The effect that can be expected from the threshold monitoring functionality is that operations in the most suitable environment are enabled. This is accomplished by preventing the adverse effect of performance drops through early detection of bottleneck locations, identification of their causes, and improvement of device configuration.

The threshold monitoring functionality can manage the following information:

  1. Fibre Channel switch

    Port throughput (%)

    A port throughput value (MB/s) is monitored as the percentage (%) of an allowable tolerance to a maximum transfer capability (MB/s).

  2. ETERNUS disk array device

    Response time (msec) of LUN (OLU)

    Average use (busy) rate (%) of RAIDGroup (RLU, LUN_R)

    CM load (CPU usage) rate (%)

The threshold monitoring functionality provides the Threshold Monitoring Alarm Log and Condition Report windows.

From all devices monitored by the functionality, the Threshold Monitoring Alarm Log window displays a list of threshold monitoring alarm items detected on individual devices.

The Condition Report window provides the following four windows:

  1. Logical Volume response time error

    This is displayed if the Logical Volume response time of a monitored device is found to have reached the state specified in threshold settings. Guidelines for actions to be taken are also displayed.

  2. RAID Group load error

    This is displayed if the RAID Group utilization of a monitored device reaches the specified state. Guidelines for actions to be taken are also displayed.

  3. CM load error

    This is displayed if the CM load ratio of a monitored device reaches the specified state. Guidelines for actions to be taken are also displayed.

  4. Port throughput load error

    It is displayed when the transfer/receive usage rate of port of a monitored device reached the specified state. Measures indicator is also displayed.

7.2 Flow of Performance Management

When a user gives an instruction for performance management of a target device from a GUI window, the performance management unit issues SNMP Traps periodically through a LAN to devices to obtain performance information, and it saves the information as performance data on the administrative server. This software product displays the performance data in the Performance Management window and manages the device.

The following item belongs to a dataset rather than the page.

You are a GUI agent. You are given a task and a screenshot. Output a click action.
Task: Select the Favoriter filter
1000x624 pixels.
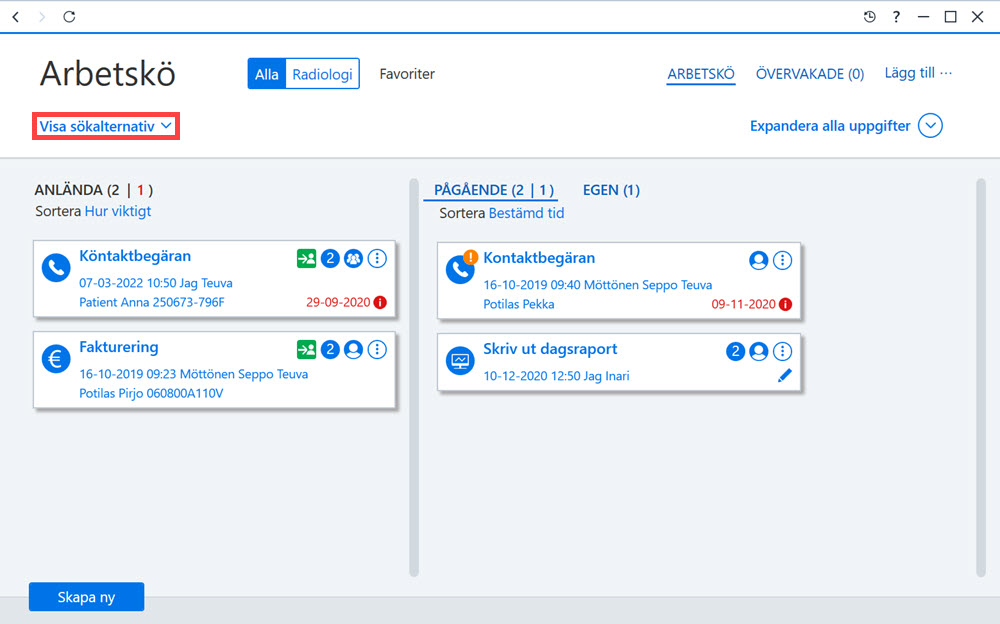pyautogui.click(x=407, y=74)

7.2.1 Checking disk space on the administrative server

To conduct performance monitoring, sufficient disk space is required on the administrative server for performance data storage. Make sure that sufficient disk space is ensured referring to the Installation Guide. This software product is capable of deleting performance data overdue the specified holding period. The default is seven days and data exceeded this period are automatically deleted. This period can be modified. To change the number of days to store performance data refer to "7.7 Definition File".

7.2.2 Instruction for performance management

To display the dialog for setting the monitoring state, click the target device in the SAN view of the resource view, and then select [Device(D)]-[Performance management(S)] from the menu or right-click [Performance management] from the popup menu.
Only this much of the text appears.